It's been a while since I've worked with amenable groups and integrals against finitely additive measures, so I could be missing something, but it now seems to me that the question is easy. While apparently in general the direct product of amenable groups isn't amenable, the direct product of abelian groups is of course amenable. So we can use:
Theorem. If $G$ is the direct product of the groups $(G_i)_{i\in I}$ and $G$ is amenable, then there is a finitely additive invariant measure on $G$ that has independence for finite sequences of events depending respectively on pairwise disjoint sets of coordinates.

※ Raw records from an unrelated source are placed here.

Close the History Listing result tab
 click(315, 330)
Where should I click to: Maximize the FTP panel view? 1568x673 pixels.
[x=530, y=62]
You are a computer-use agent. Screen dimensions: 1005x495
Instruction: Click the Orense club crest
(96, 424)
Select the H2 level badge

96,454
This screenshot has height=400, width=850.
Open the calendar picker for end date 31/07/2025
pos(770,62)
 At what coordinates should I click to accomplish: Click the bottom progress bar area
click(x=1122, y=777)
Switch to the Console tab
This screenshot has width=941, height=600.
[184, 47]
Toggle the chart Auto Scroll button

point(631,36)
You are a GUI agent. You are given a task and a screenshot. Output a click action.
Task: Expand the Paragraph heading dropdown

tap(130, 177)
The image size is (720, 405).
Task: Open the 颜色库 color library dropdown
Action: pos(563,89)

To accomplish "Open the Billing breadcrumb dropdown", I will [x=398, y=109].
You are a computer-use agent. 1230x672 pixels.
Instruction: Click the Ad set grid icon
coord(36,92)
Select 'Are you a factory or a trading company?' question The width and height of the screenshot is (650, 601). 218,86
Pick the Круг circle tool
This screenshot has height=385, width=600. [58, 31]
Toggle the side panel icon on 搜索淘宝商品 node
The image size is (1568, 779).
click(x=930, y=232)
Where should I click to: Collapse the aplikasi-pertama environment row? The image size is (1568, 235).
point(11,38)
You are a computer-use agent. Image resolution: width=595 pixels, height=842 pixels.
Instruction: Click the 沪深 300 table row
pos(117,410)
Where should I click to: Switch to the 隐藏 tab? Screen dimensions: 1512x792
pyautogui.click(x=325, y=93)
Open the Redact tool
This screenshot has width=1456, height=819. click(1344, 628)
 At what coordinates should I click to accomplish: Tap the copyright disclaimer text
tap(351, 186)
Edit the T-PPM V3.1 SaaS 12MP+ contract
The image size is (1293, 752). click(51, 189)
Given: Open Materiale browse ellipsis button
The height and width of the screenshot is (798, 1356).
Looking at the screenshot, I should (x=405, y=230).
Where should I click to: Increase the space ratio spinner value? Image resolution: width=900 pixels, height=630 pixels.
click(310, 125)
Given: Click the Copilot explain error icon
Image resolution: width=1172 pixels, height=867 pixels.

We need only prove the Theorem for finite sets $I$. For let $F$ be the set of finite partitions of $I$, with a partial order given by $K\le L$ iff $L$ is at least as fine as $K$. For any partition $K\in F$, we consider $G$ to be the product of the $G^A=\prod_{i\in A} G_i$ as $A$ ranges over $K$. The measure $\mu_K$ we get from the finite index-set case of the theorem applied to the product of the $G^A$ will satisfy the independence condition for finite sequences of events depending on pairwise disjoint sets of coordinates that are in the algebra generated by $K$.
Let $\mu$ be a limit point of $\mu_K$ along the net $(F,\le)$. Then $\mu$ is the requisite measure on $G$.
The finite index-set case follows by iterating:
Lemma: If $G_1$ and $G_2$ are groups with finitely additive invariant measures $\mu_1$ and $\mu_2$, then there is a finitely addditive invariant measure $\mu$ on their direct product such that $\mu(A\times B)=\mu_1(A)\mu_2(B)$.
Proof of Lemma: Let $\mu(U) = \int_{G_2} \mu_1 ( \{ x_2 : (x_1,x_2) \in U \} ) d\mu_2(x_2)$. Integrals against f.a. measures are additive so $\mu$ is a f.a. measure, and invariance is obvious.